September 23, 2013 Taxation in EUTaxation In Europe

renewable wind energyPARIS – France plans to sever its reliance on traditional fuels by providing tax incentives for using newer and greener technology.

At an environmental conference held in Paris last weekend, the President of France Francois Hollande and the Prime Minister Jean-Marc Ayrault unveiled upcoming tax changes aimed at reducing France’s consumption of fossil fuels by 30 percent within 16 years, and by 50 percent by the end of 2050.

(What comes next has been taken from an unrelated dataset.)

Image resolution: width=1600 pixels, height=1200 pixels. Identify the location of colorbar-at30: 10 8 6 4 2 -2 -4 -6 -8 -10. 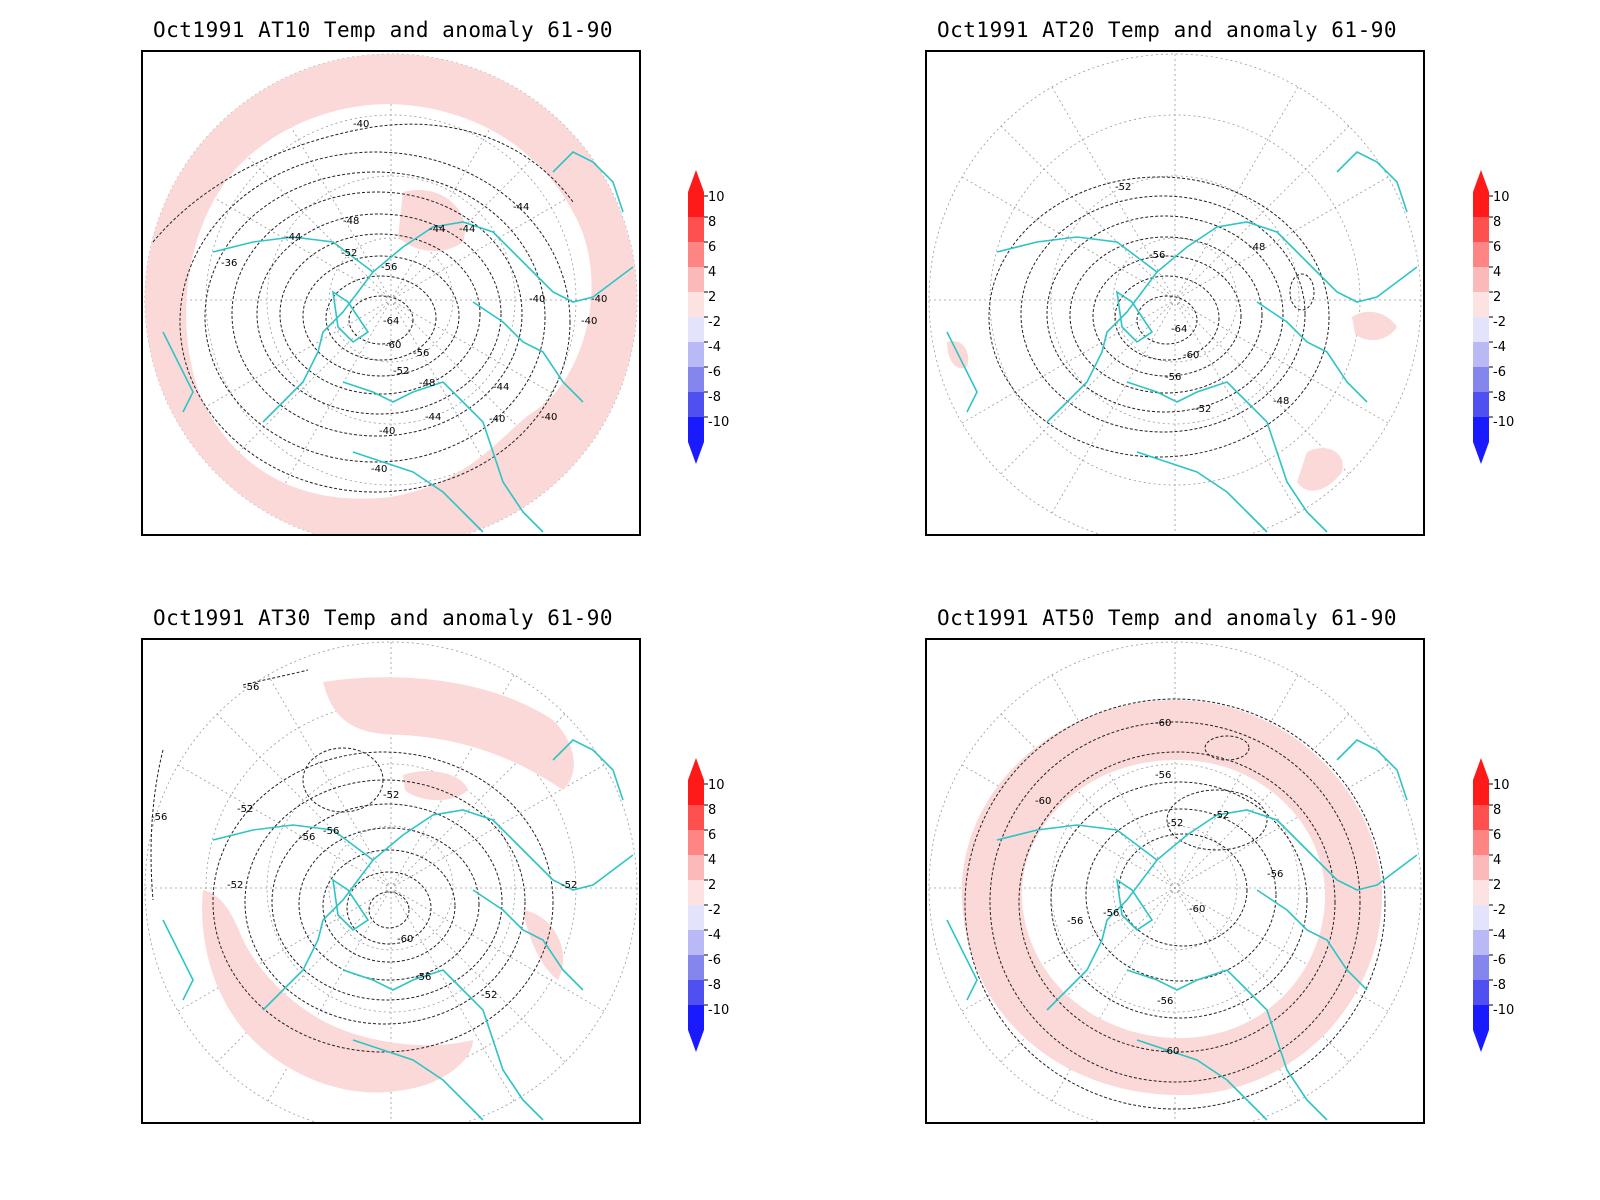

In an effort to encourage the use of greener technology and to reduce the reliance on traditional fuels, the government will introduce a new carbon tax, set at varying rates based on the efficiency and environmental impact of the device or vehicle being used.

The government expects that the new carbon tax will lead to the generation of an extra EUR 2.5 billion in tax revenues in 2015, and a further EUR 1.5 billion in 2016.

In line with the plan to reduce energy consumption in France, the government will also halve the VAT charged on the purchase of any purchases of goods or services to improve the thermal efficiency of homes.

During the conference the Prime Minister stated that the government plans to implement a levy on the profits raised by nuclear power operators, although he did not reveal any details on the timing or extent of the tax.